住吉人(すみよしじん)
(更新)
学生と地域が育つ東住吉から、社会人基礎力を磨く学びを
今回の住吉人は、東住吉区湯里にある1935年創立の学校法人城南学園の大阪総合保育大学短期大学部 現代生活学科 教授 学科長・中津 功一朗(なかつ こういちろう)さん。
女性の自立という概念がなかった昭和10年の創立以来、女性が社会の第一線で活躍できる時代を見据えた育成を目指し、城南女子商業専修学校が設立されました。その後、大阪城南女子短期大学を経て、2025年4月より名称が「大阪総合保育大学短期大学部」となりました。そんな新しくなった短期大学で学科長をされる中津教授にお話を伺いました。

元々はコンピューターの分野でシステムやAIに関わっていました。その後こちらに着任しましたが、当初は大学といえば4年制しか知らなかったので、2年制という短期大学という形に戸惑っていました。当時、短大といえば資格取得を重視する教育が主流でした。しかしその一方で、私は「資格取得だけで本当に良いのだろうか」という疑問を持つようになりました。資格のためだけに学ぶのではなく、社会の中で本当に求められている力は別にあるのではないかと考えるようになりました。
短大は、4年制大学に比べて、社会に出るための現場実践を含めた社会人基礎力が求められることが多く、その中で「社会で活躍する学生=資格」と捉える学生も少なくありません。

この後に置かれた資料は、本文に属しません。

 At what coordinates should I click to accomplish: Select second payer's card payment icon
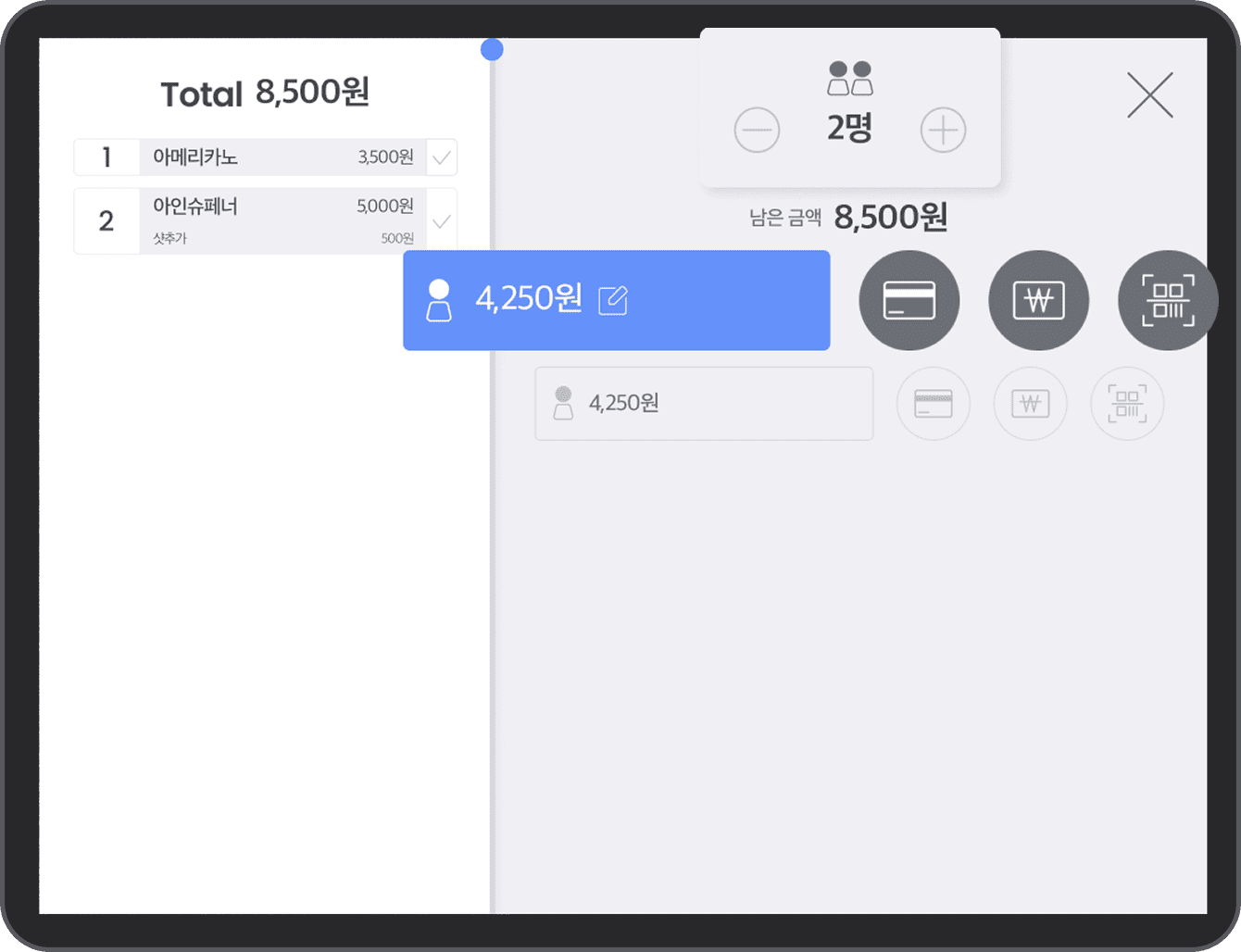[x=934, y=403]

しかし本来は、資格だけでなく、実際の現場に入りながら学ぶことこそが重要であり、その点においては短大のほうが強みを持っていると考えています。
社会が求める即戦力って、お客さんの話を丁寧に聞く力であったり、自分がやりたいことを実現するためにどう計画をしていくのかと考える力だったり、上司と同じ温度感で一緒に働いていこうと思う力だったり。もちろん基本となるパソコンスキルなども教えますが、本当の意味で企業側の人たちが、こういう若い人と働きたいなと思ってもらえる即戦力を鍛えあげたいと思っています。
短大の学生に限らず、今の若い人たちは「自分のアイデアで面白い仕事がしたい」「こういうことができる人になりたい」といった思いを持っています。しかしその一方で、自信が持てずに一歩を踏み出せない学生も多いと感じています。だからこそ、専門的な資格取得だけにとどまるのではなく、幅広い経験を通してさまざまなことに触れさせ、その中で学ぶことの面白さを実感できるよう、社会とつながる機会を提供することが重要だと思っています。

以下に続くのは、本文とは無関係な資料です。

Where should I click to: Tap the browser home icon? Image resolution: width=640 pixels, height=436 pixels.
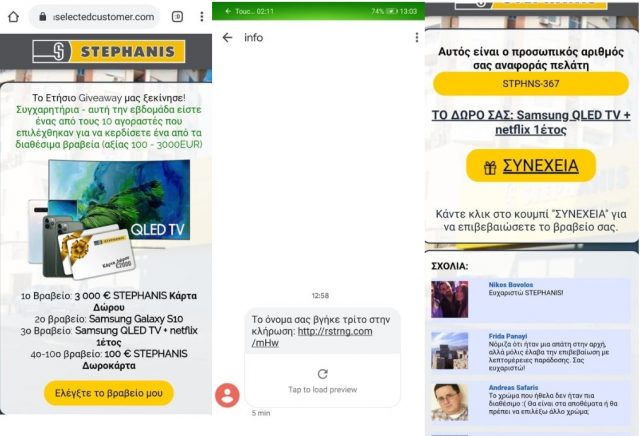pos(13,17)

現代生活学科では、興味のある仕事の分野で知識や技術習得を全力でサポート。

長居公園通りと今里筋沿いにある大阪総合保育大学短期大学部。
本学では毎年夏に生涯学習講座を東住吉区と一緒に協力してやっていました。
その中で区役所の方と知り合う機会があり、地域をより良くしていく活動について協力のご相談をいただきました。本学としても、文部科学省が推奨する「センター・オブ・コミュニティ」の取り組みの一環として、地域連携を進める中で協力させていただくこととなりました。その流れで、私が主担当を務めることになりました。これが約13年前のことです。
それ以降、企業の方々と知り合う機会も増え、大学と連携した取り組みへのご相談をいただくようになりました。企業の方々と協力しながら地域を元気にしていきたいという思いのもと、商品開発の取り組みが始まりました。また、東住吉区のタウンアドバイザーを約2年間務め、その後は区政会員として、地域の方々と関わる機会も広がっていきました。
私の所属する学科では、他の先生方の協力のもと、地域と連携した商品開発にも取り組んできました。具体的には、オリジナルコーヒーやカレー、かまぼこ天の開発に加え、味噌を活用したレシピ開発、食品サンプル技術を応用したアイテム、オリジナルボードゲームなど、幅広い企画・開発を行っています。コーヒーについては、郵便局において定期的に販売していただいています。
また、私自身は、まちづくりを進めている方々とのミーティングに参加し、大学の立場として、地域の今後のあり方や可能性について意見交換を行ってきました。現在も、矢田地域のまちづくりにおいて中心的に活動されている方々と連携しながら、継続的に関わらせていただいています。
地域に根ざした大学として関わる中で、まちづくりを推進する方々の取り組みに対し、大学としてどのように応援し、支えていけるのかを意識しながら取り組んでいます。
当初、大学としての関わり方や学生の役割について説明を行った際には、意図が十分に伝わらず、学生がイベントにおける自転車置き場の整理や交通整理など、単なるボランティア的な役割として捉えられてしまうこともありました。しかし、そのような関わり方では、学生の学びにはつながりません。
企業の方や店舗の方と共通のテーマのもとで意見を交わし、評価やフィードバックをいただくことこそが、学生にとって大きな学びにつながると考えています。そのため、こうした意図を丁寧に伝えていくことは難しさもありますが、非常に重要であると感じています。
その後、学生が関わる中で具体的な成果が見えるようになるにつれ、関係する方々にも取り組みの意義をご理解いただき、スムーズに受け入れていただけるようになりました。
学生たちに学んでほしいと考えているのは、自分たちの視点に加え、「企業の視点」と「お客さまの視点」を持つことです。学生はどうしても自分たちの立場から物事を捉えがちですが、それに加えて異なる立場の視点を体験し、実感することで、大きく成長していきます。
商品開発においては、こうした多様な視点を踏まえて考えることが非常に重要です。自分とは異なる立場の考え方や感じ方に触れ、その感覚を身につけていくことこそが、実践的な力につながると考えています。
また、「面白がる」という姿勢は私自身が大切にしているだけでなく、学生たちにも共有したい考え方です。物事を前向きに捉え、楽しみながら取り組むことで、新しい発想や挑戦が生まれると考えています。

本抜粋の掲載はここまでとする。